On 28 September 2015, there was a stunning total eclipse of the moon. The moon was within an hour of its closest approach to earth during totality, meaning that it appeared larger than usual - a 'supermoon'.
The Eclipse started as a vague darkening at the upper left edge of the Moon, which spread slowly and steadily across the disc.
The shadow of the Earth moves over the moon.
As the shadow covered the whole moon, it became orange to they eye, still bright near the edge, but the camera showed that this bright edge was actually thousands of time less bright than the unshadowed moon. The first image is 1/400 of a second at ISO 100, whilst the next image was a fifteen second exposure at ISO1600.
Now totally in the Earth's shadow, it adopted a dusky red-brown hue.

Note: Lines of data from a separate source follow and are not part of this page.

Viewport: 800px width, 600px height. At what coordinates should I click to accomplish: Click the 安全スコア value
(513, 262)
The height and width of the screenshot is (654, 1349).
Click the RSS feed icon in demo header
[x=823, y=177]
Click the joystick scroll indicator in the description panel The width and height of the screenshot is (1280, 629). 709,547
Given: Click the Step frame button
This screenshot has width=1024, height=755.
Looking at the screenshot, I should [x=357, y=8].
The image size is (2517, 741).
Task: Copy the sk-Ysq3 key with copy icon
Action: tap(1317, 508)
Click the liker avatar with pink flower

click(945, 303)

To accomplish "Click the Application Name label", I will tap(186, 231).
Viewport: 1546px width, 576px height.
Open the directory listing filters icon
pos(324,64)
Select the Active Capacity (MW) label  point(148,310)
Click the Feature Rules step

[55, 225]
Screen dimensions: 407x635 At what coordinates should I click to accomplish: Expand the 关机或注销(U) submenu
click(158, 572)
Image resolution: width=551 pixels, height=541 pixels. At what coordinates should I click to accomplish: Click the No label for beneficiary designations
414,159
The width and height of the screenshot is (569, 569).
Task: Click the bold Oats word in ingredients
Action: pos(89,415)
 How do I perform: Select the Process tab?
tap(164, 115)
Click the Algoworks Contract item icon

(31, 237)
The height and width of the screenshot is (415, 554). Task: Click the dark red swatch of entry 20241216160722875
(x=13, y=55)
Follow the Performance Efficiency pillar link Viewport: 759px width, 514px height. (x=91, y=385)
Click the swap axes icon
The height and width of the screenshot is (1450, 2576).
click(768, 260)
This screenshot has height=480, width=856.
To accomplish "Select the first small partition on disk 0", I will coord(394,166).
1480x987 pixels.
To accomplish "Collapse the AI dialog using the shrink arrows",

The above pictures were taken using a six-inch telescope with a Canon Eos 10D, and are stacks of about ten images. The following compilation image uses pictures taken with a Nikon P520 bridge camera. Note that the exposure time and ISO was changed at the point where the illuminated moon disappeared.
The various stages in the progress of the eclipse.
Once the eclipse was total, what had been just a smattering of stars in the sky became a spectacular display, including the Milky Way running through the constellations of Cassieopia and Perseus. This is one of the rare occasions when you could photograph the moon and the stars in the same image. This image is made by stacking the moon and stars from the same set of pictures separately then recombining them. This approach is needed because the moon moves relative to the stars so one or the other is blurred if you do a simple stack. Stars down to about magnitude 6.5 are visible in this image.
To see the stars properly, right click this image and choose 'view image'.
Finally, a close up view of the moon at totality, again double stacked, but using images from the 6" 150PL scope.